Anguish over frequent rise in fuel prices

Anguish over frequent rise in fuel prices


IT’S not just burning in the heart, but in the purse too.

While the population is panting and running helter skelter coping to make both ends meet during the pandemic with so much uncertainty and suffering, the frequent rise in fuel prices is a bolt from the blue.

Petrol price hit century in Kerala last week. One litre of petrol in Kerala’s southernmost town of Parassala, bordering Tamil Nadu on the southern side, crossed Rs 100 on Thursday after the day’s price went up by 26 paise and touched Rs 100.04 per litre. (The reason why it costs more at Parassala is the cost of transportation).

The breakdown of Rs 100 per litre of petrol is as follows: Crude per litre Rs 33.29; Refining Rs 7.46; commission and sundry Rs 3.64; excise duty Rs 1.40; special duty Rs 11; cess Rs 20.50; state tax Rs 22.71.

The hike in fuel prices can be attributed to rising international oil prices to a certain extent, but levy of taxes by the federal and state governments has also an important part to play. (An amazing factor to be noted here is that the central government leaves fuel prices untouched and they stay stagnant during national/state elections).

India meets its domestic oil demand mainly through imports. While international crude prices have risen sharply in the last six months, a major reason for the high selling price of petrol is the high levy of local taxes.

The Union government levies excise duty and cess on fuel, and states levy a value added tax (VAT). Taxes together constitute 58 per cent of the retail selling price of petrol and around 52 per cent of the retail selling price of diesel at present. This means that if the price of petrol is Rs 100 per litre, taxes levied by the federal government and state governments together account for Rs 58.

Of this, the Union government’s excise duty is around Rs 32-33 and the remaining is VAT that is levied by the state.

The federal government has so far desisted from reducing taxes, despite the Monetary Policy Committee, headed by the Reserve Bank of India Governor, pushing the Centre and states to cut these taxes to ease inflation pressures on the economy.

It may be surmised that the government has something else to achieve by not retreating from the price hike, and that is, by 2030, the government aims to make India a 100-per cent electric-vehicle nation.

There is anguish in the air as the prospects for a cut in prices look bleak as it is evident from Petroleum Minister Dharmendra Pradhan’s statement, who has blamed the rising global crude prices and oil bonds that the Manmohan Singh government had taken, which the current government is forced to repay with interest.

“There has been a jump in crude oil prices in the international market. One of the main reasons behind the rise in fuel prices in India is that we have to import 80% of the oil we consume," he said. 

And when the question whether the Kerala government is ready to reduce the state's share of taxes, similar to what then chief minister Oommen Chandy did (2015-16), new Finance Minister KN Balagopal says that Congress and BJP-ruled states levy more taxes than Kerala and hence, it might not be possible.

Yes, from the twin whack from the rising fuel prices and the domestic crash crunch emanating from the Covid-19-induced lockdown, India’s common man has learnt or the governments have taught them as to how to be tolerant.

Is this going to be a persistent phenomenon? Will there be any rescue attempt? If at all there is any, will it succeed? Answers to these queries remain elusive.

One day we may have to switch to pedalling as in many European countries that have adopted several measures to increase cycling through the improvement of public infrastructure as well as fiscal and financial incentives.

- MATERIAL SHOWN -
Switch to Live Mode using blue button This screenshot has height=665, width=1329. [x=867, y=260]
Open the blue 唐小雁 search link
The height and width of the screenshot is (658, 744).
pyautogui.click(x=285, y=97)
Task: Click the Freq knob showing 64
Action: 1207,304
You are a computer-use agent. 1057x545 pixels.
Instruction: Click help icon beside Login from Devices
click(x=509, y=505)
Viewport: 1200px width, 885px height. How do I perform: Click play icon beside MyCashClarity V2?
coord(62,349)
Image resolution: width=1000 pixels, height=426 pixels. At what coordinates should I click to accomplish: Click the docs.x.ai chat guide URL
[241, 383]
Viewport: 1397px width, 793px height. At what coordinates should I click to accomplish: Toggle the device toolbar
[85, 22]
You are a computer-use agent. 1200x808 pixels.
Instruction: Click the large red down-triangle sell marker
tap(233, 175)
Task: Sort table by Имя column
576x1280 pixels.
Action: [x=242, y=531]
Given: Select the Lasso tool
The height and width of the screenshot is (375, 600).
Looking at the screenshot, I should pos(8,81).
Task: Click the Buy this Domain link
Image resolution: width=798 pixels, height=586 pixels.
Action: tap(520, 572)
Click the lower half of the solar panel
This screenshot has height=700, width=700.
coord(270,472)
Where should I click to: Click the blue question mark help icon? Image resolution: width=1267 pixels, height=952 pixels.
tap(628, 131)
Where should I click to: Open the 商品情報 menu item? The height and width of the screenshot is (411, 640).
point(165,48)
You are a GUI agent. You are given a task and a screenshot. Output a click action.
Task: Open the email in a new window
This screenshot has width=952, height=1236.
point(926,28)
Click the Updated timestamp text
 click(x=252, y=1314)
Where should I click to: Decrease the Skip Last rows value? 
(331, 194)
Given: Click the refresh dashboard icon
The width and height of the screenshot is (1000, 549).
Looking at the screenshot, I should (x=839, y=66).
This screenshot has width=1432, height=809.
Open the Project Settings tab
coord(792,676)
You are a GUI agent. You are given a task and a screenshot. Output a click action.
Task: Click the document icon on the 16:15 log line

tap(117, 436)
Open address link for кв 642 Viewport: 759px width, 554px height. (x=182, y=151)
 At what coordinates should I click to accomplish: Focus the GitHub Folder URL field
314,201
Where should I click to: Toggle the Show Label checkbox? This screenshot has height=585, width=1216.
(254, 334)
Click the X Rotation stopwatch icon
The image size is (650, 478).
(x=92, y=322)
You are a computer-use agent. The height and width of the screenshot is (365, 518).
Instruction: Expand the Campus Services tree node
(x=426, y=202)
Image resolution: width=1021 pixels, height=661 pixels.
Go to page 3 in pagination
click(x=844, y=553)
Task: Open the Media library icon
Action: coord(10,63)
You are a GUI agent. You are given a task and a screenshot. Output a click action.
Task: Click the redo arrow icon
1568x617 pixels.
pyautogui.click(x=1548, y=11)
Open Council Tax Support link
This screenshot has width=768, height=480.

- ABOUT THIS EXERCISE -
Could you reproduce the fuel-price article word for word, starting at "There is anguish" and ending at "not be possible."?

- PROBLEM SOLUTION -
There is anguish in the air as the prospects for a cut in prices look bleak as it is evident from Petroleum Minister Dharmendra Pradhan’s statement, who has blamed the rising global crude prices and oil bonds that the Manmohan Singh government had taken, which the current government is forced to repay with interest.

“There has been a jump in crude oil prices in the international market. One of the main reasons behind the rise in fuel prices in India is that we have to import 80% of the oil we consume," he said. 

And when the question whether the Kerala government is ready to reduce the state's share of taxes, similar to what then chief minister Oommen Chandy did (2015-16), new Finance Minister KN Balagopal says that Congress and BJP-ruled states levy more taxes than Kerala and hence, it might not be possible.